Giter Club home page Giter Club logo

Comments (10)

CarloLucibello avatar CarloLucibello commented on June 27, 2024

We fixed this
#1612
and then we unfixed it again
#1868
due to FluxML/Optimisers.jl#46 (comment)

There is some ambiguity in the paper. They call $\alpha$ the learning rate and $\eta_t$ some scheduled coefficient.
So assuming $\eta_t=1$ the current implementation seems correct.

On the other hand, the pytorch implementation seems equal to #1612, so I think we should fix AdamW again.

from flux.jl.

dpaetzel avatar dpaetzel commented on June 27, 2024

Thank you for unravelling that for me and sorry that I didn't notice those issues/PRs in the first place.

Short elaboration for future reference:

The paper on AdamW uncouples what it calls the “schedule multiplier $\eta_t$“ from the learning rate $\alpha$ (applied to the Adam update) and the regularization factor/weight decay $\lambda$. $\eta_t$ is applied as an additional factor to both of the other two factors.
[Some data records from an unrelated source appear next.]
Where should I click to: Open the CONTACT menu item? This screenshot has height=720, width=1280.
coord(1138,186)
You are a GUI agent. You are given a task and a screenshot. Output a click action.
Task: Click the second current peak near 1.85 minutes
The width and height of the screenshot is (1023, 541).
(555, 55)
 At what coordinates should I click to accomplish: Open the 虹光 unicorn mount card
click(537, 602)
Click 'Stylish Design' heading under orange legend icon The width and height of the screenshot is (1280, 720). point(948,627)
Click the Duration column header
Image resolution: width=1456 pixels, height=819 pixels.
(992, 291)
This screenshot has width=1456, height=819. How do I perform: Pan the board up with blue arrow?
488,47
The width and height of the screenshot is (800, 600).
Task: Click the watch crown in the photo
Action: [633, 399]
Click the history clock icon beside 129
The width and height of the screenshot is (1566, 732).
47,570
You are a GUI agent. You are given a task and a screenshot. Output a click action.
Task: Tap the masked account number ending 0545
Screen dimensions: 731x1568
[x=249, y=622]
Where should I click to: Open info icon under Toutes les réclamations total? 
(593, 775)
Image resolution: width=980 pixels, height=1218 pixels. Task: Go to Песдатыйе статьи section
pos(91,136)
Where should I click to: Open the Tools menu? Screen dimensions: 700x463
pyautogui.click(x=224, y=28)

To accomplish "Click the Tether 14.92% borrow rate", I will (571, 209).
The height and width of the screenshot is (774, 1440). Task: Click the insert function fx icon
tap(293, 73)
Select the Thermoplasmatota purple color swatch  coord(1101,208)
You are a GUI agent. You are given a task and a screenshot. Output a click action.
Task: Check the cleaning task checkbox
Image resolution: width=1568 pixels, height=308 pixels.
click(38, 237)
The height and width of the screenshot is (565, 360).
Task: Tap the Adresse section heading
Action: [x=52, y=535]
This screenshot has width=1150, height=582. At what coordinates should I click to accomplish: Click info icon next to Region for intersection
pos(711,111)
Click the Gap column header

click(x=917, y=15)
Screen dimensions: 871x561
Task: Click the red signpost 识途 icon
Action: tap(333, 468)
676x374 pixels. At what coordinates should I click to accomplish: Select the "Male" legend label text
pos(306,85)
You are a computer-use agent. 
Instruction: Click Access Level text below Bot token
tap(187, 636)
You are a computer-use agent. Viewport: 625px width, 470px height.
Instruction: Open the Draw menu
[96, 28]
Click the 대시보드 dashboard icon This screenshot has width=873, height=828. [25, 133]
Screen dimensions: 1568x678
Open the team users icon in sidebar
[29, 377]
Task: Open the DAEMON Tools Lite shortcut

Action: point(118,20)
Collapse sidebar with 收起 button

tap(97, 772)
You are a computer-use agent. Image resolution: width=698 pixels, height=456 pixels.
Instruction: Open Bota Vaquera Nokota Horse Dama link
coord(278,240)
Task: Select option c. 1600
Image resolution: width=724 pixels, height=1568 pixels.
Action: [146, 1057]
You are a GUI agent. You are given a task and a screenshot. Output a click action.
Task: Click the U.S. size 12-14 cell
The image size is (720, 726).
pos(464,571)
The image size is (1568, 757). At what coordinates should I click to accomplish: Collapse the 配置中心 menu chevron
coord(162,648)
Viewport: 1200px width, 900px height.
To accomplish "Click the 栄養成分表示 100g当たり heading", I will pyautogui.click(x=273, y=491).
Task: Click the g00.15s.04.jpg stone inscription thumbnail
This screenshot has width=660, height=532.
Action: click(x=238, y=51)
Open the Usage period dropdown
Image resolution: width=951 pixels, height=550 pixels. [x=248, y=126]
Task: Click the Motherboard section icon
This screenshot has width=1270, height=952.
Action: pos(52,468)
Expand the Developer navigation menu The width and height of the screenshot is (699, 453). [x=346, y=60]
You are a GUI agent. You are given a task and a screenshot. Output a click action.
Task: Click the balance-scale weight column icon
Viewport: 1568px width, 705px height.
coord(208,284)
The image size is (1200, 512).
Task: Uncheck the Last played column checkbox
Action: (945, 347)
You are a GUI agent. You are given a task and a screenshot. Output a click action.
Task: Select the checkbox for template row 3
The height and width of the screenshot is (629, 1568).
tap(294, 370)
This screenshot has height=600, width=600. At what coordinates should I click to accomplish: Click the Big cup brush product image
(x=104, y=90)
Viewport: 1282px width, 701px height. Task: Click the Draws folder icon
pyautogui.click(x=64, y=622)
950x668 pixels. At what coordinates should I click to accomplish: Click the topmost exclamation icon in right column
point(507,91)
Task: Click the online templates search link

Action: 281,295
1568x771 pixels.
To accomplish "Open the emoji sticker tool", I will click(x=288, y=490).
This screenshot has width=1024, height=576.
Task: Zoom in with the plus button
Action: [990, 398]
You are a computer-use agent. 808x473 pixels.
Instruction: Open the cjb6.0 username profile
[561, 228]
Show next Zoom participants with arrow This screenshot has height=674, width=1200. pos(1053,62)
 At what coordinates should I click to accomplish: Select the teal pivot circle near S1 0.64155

Pytorch only exposes two parameters, $\gamma_\text{torch}$ (the learning rate) and $\lambda_\text{torch}$ (regularization factor/weight decay) with paper correspondence $\gamma_\text{torch} = \eta_t \alpha$ and $\gamma_\text{torch} \lambda_\text{torch} = \eta_t \lambda$. The implementation in #1612 hardcodes $\alpha$ to 1 which is exactly the same parametrization.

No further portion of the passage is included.